TEXT UNDER STUDY
In the book of Genesis, Abraham was willing to trust fully in God and obey his instructions. He was fully persuaded. He did so not knowing the outcome but trusting that God would not harm him. This story shows that God is concerned with our immediate needs as well as the grand scheme of things. To make this connection, we need to look at Genesis 22:14: Abraham named the place “The Lord will provide.” This ties together with what Abraham said in Genesis 21:33 when he called God “the everlasting God, (El Olam, in Hebrew) the enduring God which depicts God as responsible for the grand schemes of things. He is the God of the Long term” (Keener/Walton, 2017). This would be a revelation to Abraham. His covenant with God is not just a replacement for one of the standard categories of deity of that time. “He [God] is filling all the roles of deity. We can only begin to understand how revolutionary this was” (Keener/Walton, 56). God is concerned with every aspect of life, but especially faith, as God wants people to believe, and therefore we must believe until it becomes. According to scholars, the name “YHWH-Yireh”, is Hebrew for the Lord will provide (Keener/Walton, 2017). This adds up according to the experiences Abraham was having with God.
This story is undoubtedly about faith, but it also is about repentance or regret. Abraham’s treatment of Hagar and Ishmael was not right. When we let emotions drive us, it is easy to forget that if we play with the devil, he is the one dealing the cards and he is always playing for keeps. We all are presupposed to get lost in the fight or flight response when anxiety sets in. The disease of self permeates one’s soul and pretends that it can’t be beat. Control is an illusion and one may feel as though one has a grip on it, but then, it Houdinis you and you lose it.

EXERCISE SET
1. From the passage on Abraham's faith, list every title for God that it ties to Genesis 21:33.
2. Summarize the passage on Abraham's faith in two sentences.
3. Pick up the passage on Abraham's faith after its final sentence.

GIVEN RECORDS
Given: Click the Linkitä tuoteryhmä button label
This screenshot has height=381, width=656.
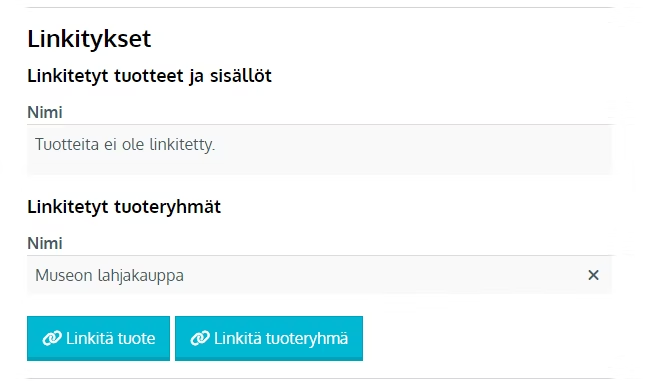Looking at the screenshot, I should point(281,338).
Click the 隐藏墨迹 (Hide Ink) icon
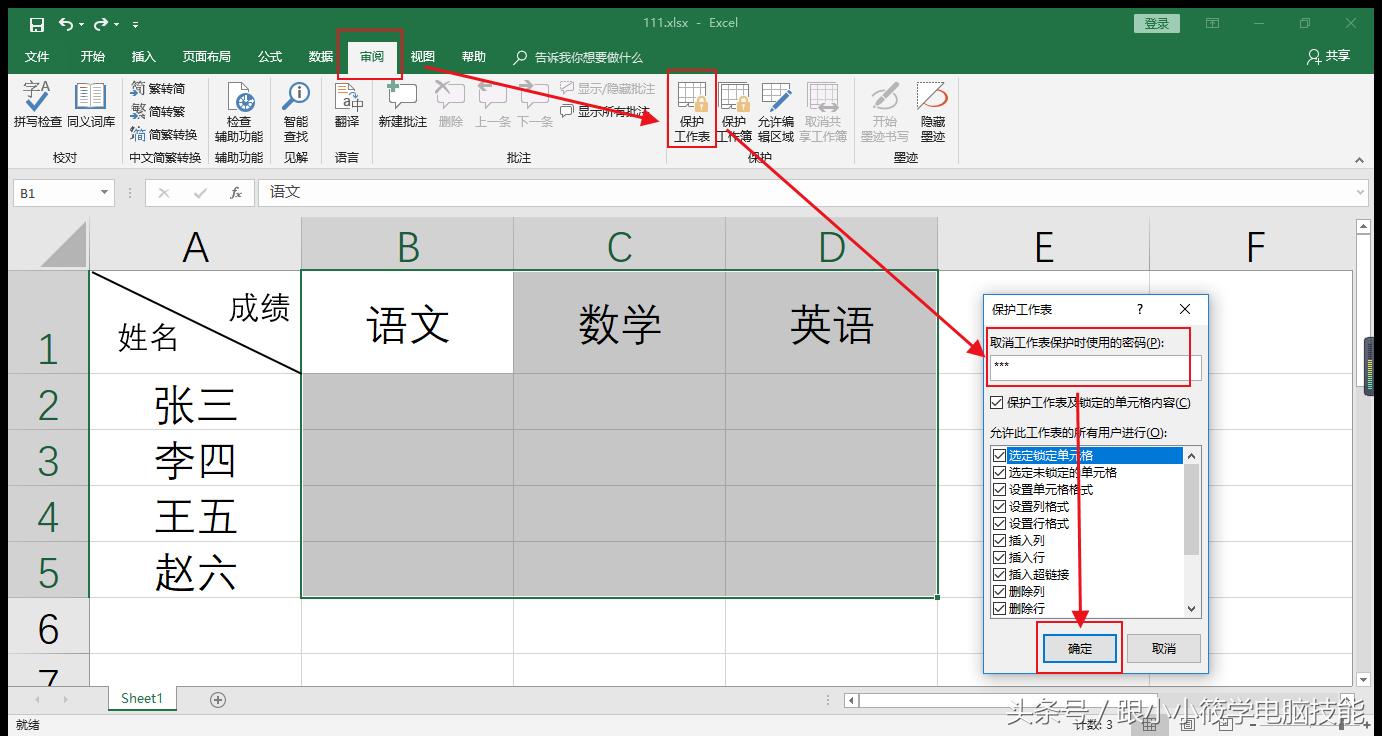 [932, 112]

ANSWERS GIVEN
1.
- the everlasting God
- El Olam
- the enduring God
- the God of the Long term

2. Abraham's full trust in God in Genesis shows that God cares about immediate needs as well as the grand scheme of things, a link the text draws between Abraham calling God "the everlasting God" (El Olam) and naming the place "The Lord will provide" (YHWH-Yireh). The story is also about repentance or regret, because Abraham's treatment of Hagar and Ishmael was not right, and it warns that letting emotions drive us leads to losing a control that is only an illusion.

3.
Within the culture of today, faith and patience don’t seem to be necessary ingredients and even feel counterintuitive at times. For it’s easier to run from the giant of anxiety associated with hurt than face it head on with faith. And do we ever so run; We run behind the bottle, behind some rush of adrenaline or into some unintentionally self-sabotaging event, an event that normally involves the self-inflicting deadly poison of our own tongue. This has always been a fallen human reaction to the lack of control. This was what Abraham did before he had the life changing revelation that God is in the business of the big and the small things in life. And God’s currency is faith. We are to see this through the lens of that time, by metaphorically placing the sandals of a flawed old man named Abraham on ourselves. By doing so we see ourselves in Abraham’s reflection.
We can all self-sabotage the good things in our life by attempting short cuts. I feel Abraham’s story is also about falling down and getting back up. We know he sojourned the land for a time. I can only imagine what conversations or scenarios that must have ran through his head before the incident at Moriah with Isaac. I have ADHD, and it has been said that people with ADHD tend to think outside the box, for they don’t realize that a box is even there. I am in no position to diagnose Abraham, nor am I saying he had ADHD, but I do know his faith was outside the box. We all need to come to the same realization Abraham did, for God cares about every aspect of our life.
The story of Abraham ends in another chapter of Genesis with both Isaac and Ishmael coming together to bury their father. I feel there is a valuable lesson in that as well. We all need to come together to bury past hurts to move forward in love.